Claude Engineer stands out to me as one of the most significant releases in AI tooling this year. In just 1200 lines of Python code, it assembles well-designed components, prompts, and tools into a powerful and flexible system. Its terse, elegant, and directly accessible workings make it a blank canvas for customizing to specific needs, be they coding or other requirements. This transparency not only makes using and extending the tool a breeze but also showcases how it works with the LLM, rather than hiding complex implementation details.

This tool effectively solves the round-trip problem for Projects we discussed in our Claude Projects article: keeping files updated in-context and managing in-place editing. Its context management across four different task models, coupled with Sonnet 3.5’s raw coding capabilities, maintain consistent high quality outputs.
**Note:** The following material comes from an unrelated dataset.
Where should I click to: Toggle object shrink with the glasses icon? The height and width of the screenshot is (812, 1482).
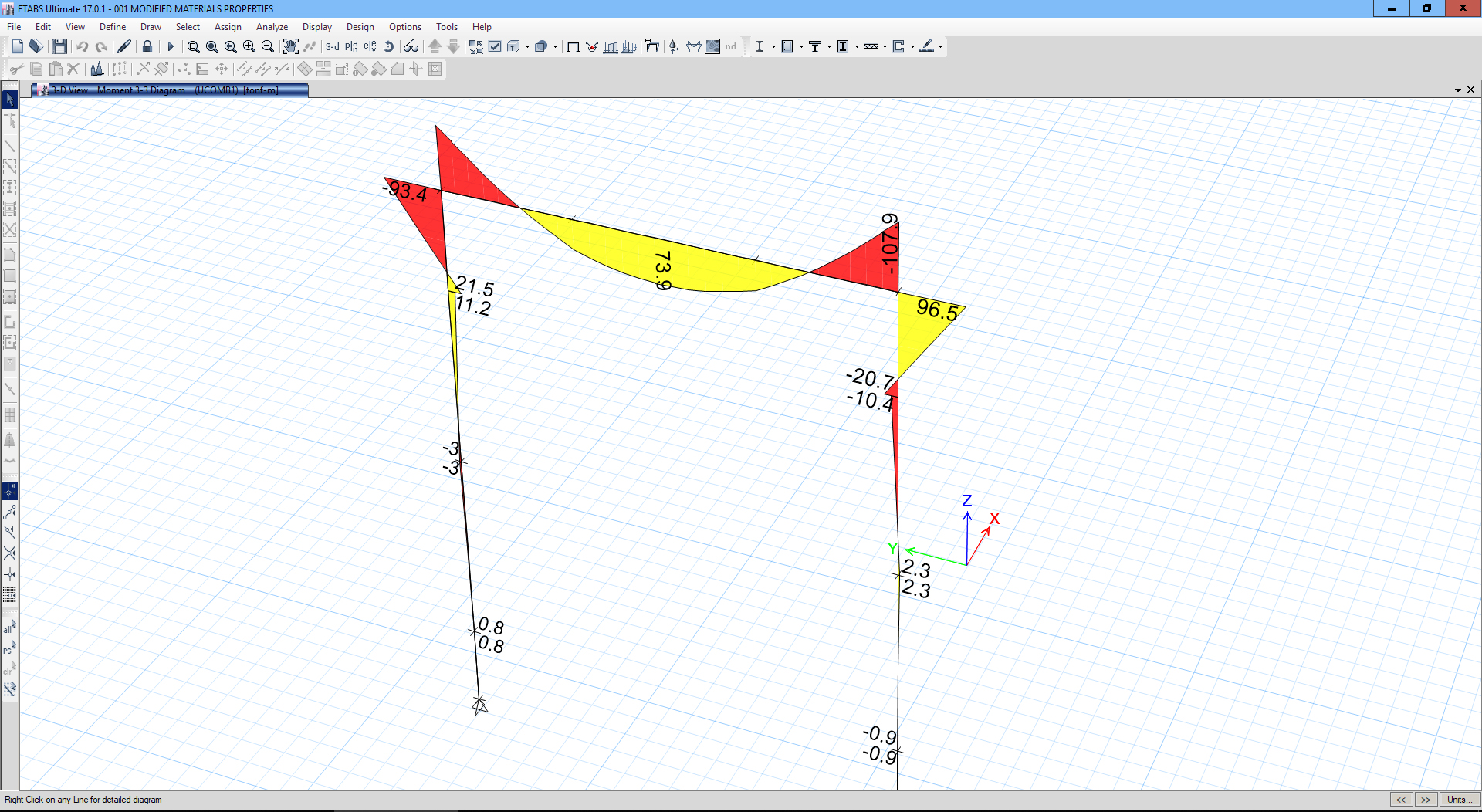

The well-managed Context Stuffing approach, while potentially more expensive than RAG lookup methods, delivers a level of quality and capability that can justify the cost.

As with all LLM coding tools, guidance and reproducibility can be an issue, with the same input prompts potentially delivering divergent outputs and solutions of different quality levels. However, the in-place file editing makes it easy to leverage existing source code control diff and revert tools where needed, especially if things go awry.

The release of Claude Engineer underscores the rapid pace of innovation in AI tooling and models. It’s a welcome addition to the increasingly competitive and innovative space we explored in our previous roundup of chat interfaces. With Opus 3.5 due later this year, we can expect further improvements to coding capabilities, though the cost implications remain to be seen (Opus 3 is currently five times the cost of Sonnet).

Claude Engineer is best for those who can guide and work within the limitations of using LLMs for coding, while removing much of the associated drudgery. Its adaptable architecture opens up possibilities beyond software development - I anticipate adapting it for various non-software use-cases as well.

In the fast-evolving landscape of AI-assisted development, Claude Engineer paired with Sonnet 3.5 represents a significant step forward, offering capabilities that simply didn’t exist 12 months ago.